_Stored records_
----------------

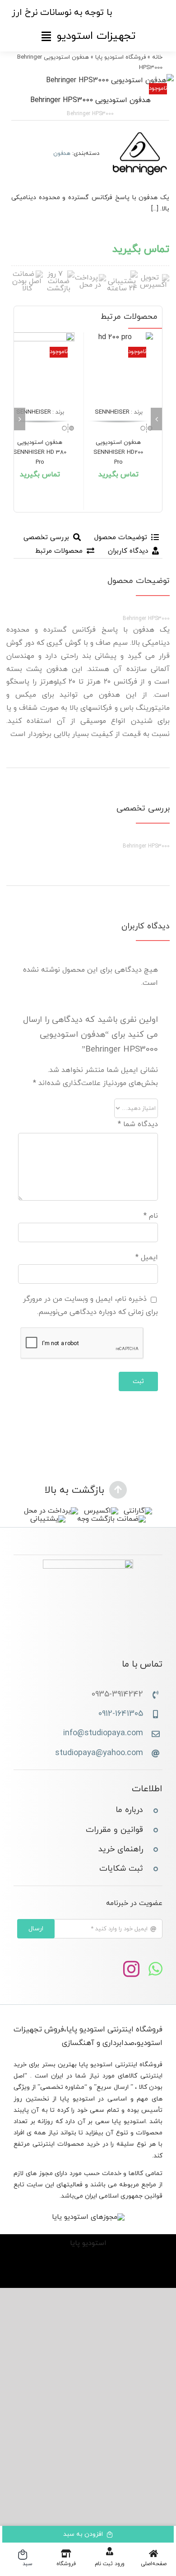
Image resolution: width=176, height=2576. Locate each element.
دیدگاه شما (138, 1124)
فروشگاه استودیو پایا (120, 57)
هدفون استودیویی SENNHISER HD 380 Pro (39, 452)
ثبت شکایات (121, 1868)
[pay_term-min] (90, 278)
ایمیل (146, 1257)
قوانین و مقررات (114, 1829)
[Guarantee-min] (27, 274)
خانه (157, 57)
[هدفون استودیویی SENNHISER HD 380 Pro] (39, 366)
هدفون (61, 153)
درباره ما (129, 1810)
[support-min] (122, 274)
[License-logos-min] (88, 2217)
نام (151, 1216)
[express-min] (153, 278)
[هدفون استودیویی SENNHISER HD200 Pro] (118, 366)
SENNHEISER (112, 412)
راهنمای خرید (120, 1849)
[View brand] (140, 131)
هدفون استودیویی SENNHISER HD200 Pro (118, 452)
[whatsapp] (155, 1969)
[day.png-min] (58, 274)
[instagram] (131, 1969)
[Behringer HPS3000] (88, 80)
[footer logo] (88, 1563)
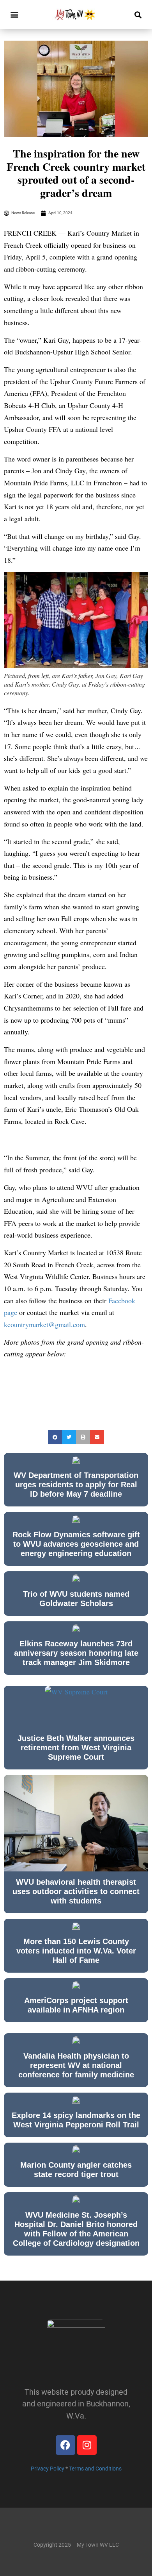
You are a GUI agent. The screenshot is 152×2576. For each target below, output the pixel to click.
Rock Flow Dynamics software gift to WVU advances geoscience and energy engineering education (76, 1544)
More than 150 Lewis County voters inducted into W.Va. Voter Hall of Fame (76, 1950)
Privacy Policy (47, 2468)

----------------

_Activity_
Among the entries above, how many lines contain the string "استودیویی"? Only the number should be given.

_Task result_
4